WORK TO COMPLETE: Give back exactly the line containing "Task: Open Grok from the sidebar" together with all the lines after it, ending at the final line below.

MATERIAL PROVIDED:

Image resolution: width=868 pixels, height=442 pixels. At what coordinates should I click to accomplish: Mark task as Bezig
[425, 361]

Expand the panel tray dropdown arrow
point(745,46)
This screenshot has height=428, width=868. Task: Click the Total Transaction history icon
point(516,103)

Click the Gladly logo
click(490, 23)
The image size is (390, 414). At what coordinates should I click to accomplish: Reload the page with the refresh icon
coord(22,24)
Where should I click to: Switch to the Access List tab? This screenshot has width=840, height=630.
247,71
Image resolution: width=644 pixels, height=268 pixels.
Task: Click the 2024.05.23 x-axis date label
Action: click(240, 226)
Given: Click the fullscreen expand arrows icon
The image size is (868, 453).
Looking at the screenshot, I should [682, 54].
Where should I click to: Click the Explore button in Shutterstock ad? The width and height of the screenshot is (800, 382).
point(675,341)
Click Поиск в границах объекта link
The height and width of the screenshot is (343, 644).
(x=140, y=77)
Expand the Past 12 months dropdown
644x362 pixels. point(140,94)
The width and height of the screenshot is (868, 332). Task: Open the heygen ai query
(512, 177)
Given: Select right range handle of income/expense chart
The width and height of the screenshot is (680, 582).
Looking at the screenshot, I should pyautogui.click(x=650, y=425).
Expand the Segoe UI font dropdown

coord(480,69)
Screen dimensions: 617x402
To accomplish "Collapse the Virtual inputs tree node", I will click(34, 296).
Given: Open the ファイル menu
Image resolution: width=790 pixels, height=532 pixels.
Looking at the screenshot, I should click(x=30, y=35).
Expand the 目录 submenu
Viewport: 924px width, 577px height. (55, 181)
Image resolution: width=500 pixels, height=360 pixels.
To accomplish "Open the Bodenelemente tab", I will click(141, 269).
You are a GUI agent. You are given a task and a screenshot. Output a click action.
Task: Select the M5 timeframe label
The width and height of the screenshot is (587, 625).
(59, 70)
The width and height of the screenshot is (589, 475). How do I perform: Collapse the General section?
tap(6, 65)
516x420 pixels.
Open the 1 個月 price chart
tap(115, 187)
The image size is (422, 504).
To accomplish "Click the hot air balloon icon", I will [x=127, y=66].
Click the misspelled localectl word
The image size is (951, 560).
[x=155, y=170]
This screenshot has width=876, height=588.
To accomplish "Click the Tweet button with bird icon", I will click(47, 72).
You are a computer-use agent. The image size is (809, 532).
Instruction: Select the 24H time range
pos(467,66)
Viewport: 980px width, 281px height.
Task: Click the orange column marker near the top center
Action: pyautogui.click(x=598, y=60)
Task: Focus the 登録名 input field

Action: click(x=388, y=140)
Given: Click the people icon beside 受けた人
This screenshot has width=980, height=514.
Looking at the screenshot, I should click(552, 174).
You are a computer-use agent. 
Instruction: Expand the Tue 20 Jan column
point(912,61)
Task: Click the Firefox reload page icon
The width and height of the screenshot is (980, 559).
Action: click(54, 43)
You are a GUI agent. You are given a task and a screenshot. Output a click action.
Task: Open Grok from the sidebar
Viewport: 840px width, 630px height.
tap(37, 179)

WRITTEN RESPONSE:
Task: Open Grok from the sidebar
Viewport: 840px width, 630px height.
tap(37, 179)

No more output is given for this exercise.